## DOCUMENT EXTRACT
Problems Indexing/Parsing Tibetan Text

2012-03-30 Thread Denis Brodeur
Hello, I'm currently working out some problems when searching for Tibetan
Characters.  More specifically: /u0f10-/u0f19.  We are using the
StandardAnalyzer (3.4) and I've narrowed the problem down to
StandardTokenizerImpl throwing away these characters i.e. in
getNextToken(), falls through  case1: /* Not numeric, word, ideographic,
hiragana, or SE Asian -- ignore it */. So, the question is: is this the
expected behaviour and if it is what would be the best way to go about
supporting code points that are not recognized by the StandardAnalyzer in a
general way?


Re: Problems Indexing/Parsing Tibetan Text

2012-03-30 Thread Robert Muir
On Fri, Mar 30, 2012 at 12:46 PM, Denis Brodeur denisbrod...@gmail.com wrote:
 Hello, I'm currently working out some problems when searching for Tibetan
 Characters.  More specifically: /u0f10-/u0f19.  We are using the

unicode doesn't consider most of these characters part of a word: most
are punctuation and symbols
(except 0f18 and 0f19 which are combining characters that combine with digits).

for example 0f14 is a text delimiter.

in general standardtokenizer discards punctuation and is geared at
word boundaries, just like
you would have trouble searching on characters like '(', etc in
english. So i think its totally expected.

-- 
lucidimagination.com

-
To unsubscribe, e-mail: java-user-unsubscr...@lucene.apache.org
For additional commands, e-mail: java-user-h...@lucene.apache.org



Re: Problems Indexing/Parsing Tibetan Text

2012-03-30 Thread Denis Brodeur
Thanks Robert.  That makes sense.  Do you have a link handy where I can
find this information? i.e. word boundary/punctuation for any unicode
character set?

## REQUEST
In the thread on indexing Tibetan text, which version of the StandardAnalyzer was being used? The data that comes next is not needed for this.

## RAW DATA
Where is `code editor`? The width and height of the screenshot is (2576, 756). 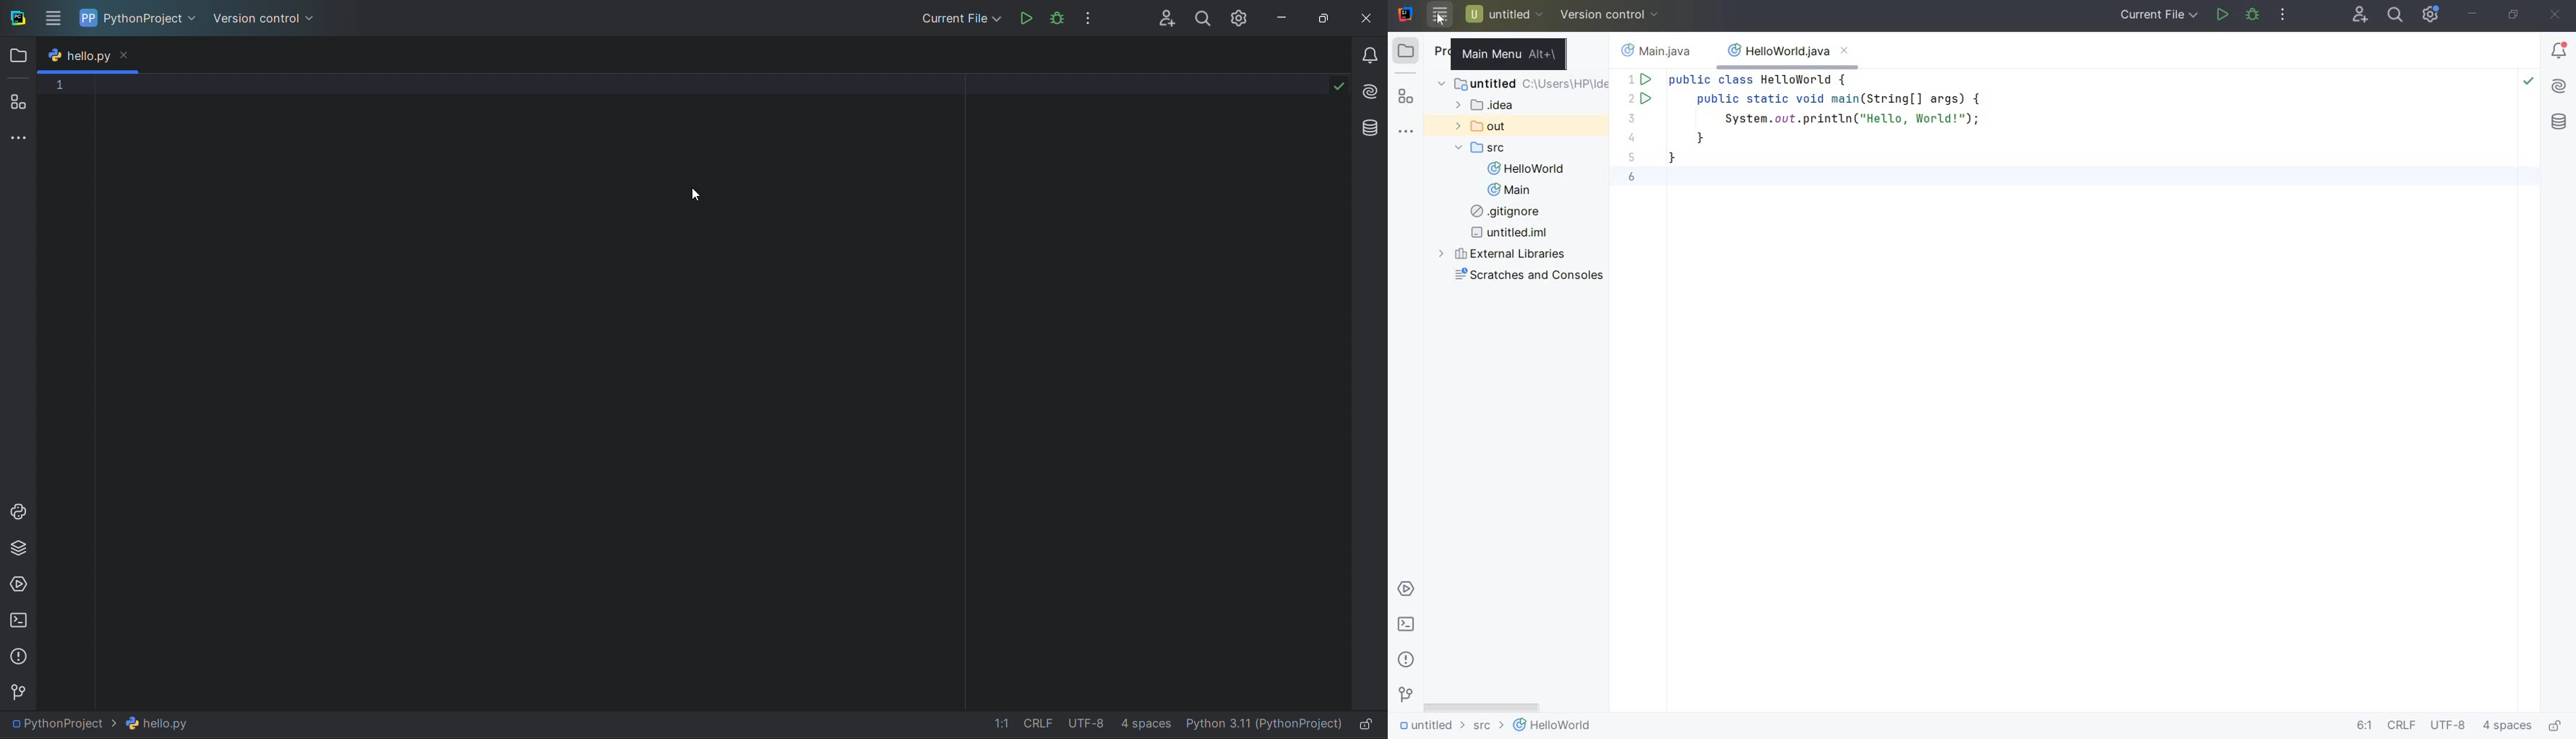
code editor is located at coordinates (718, 388).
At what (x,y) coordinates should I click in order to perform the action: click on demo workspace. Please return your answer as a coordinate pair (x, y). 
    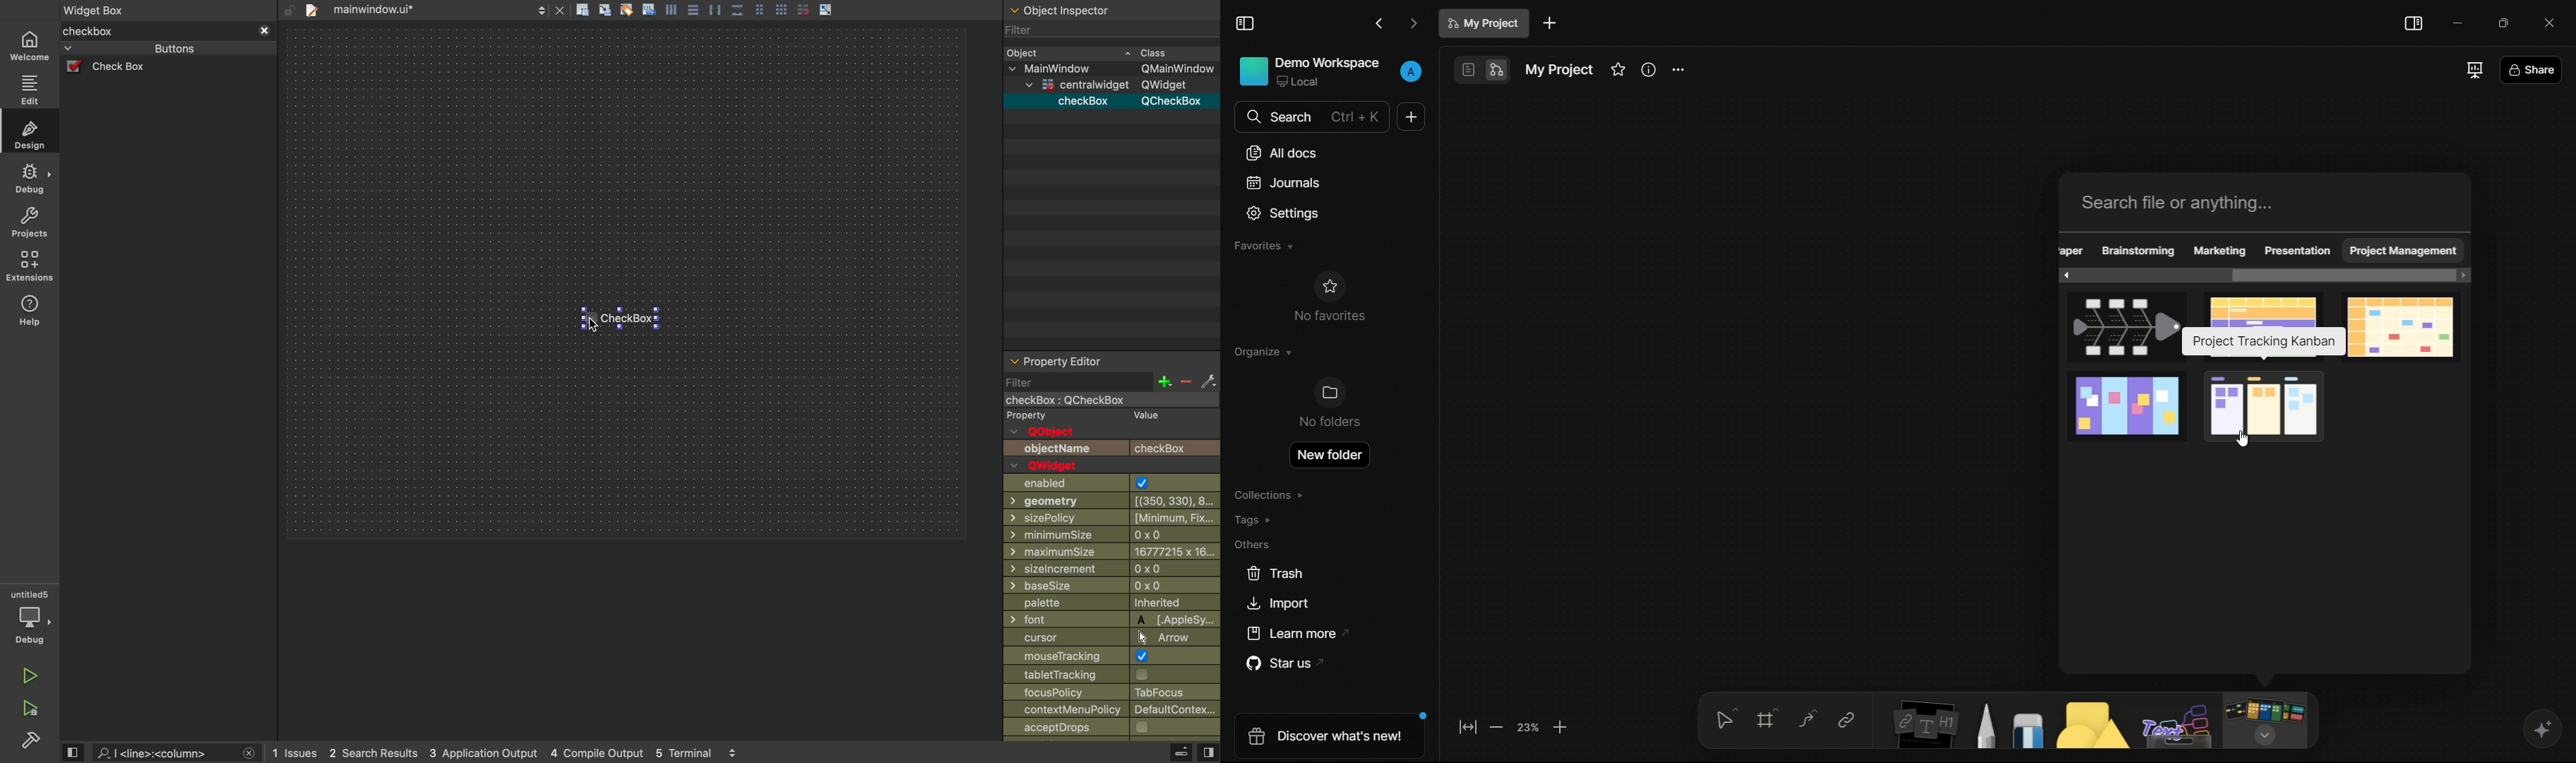
    Looking at the image, I should click on (1310, 73).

## EXERCISE SOLUTION
Version 3.4.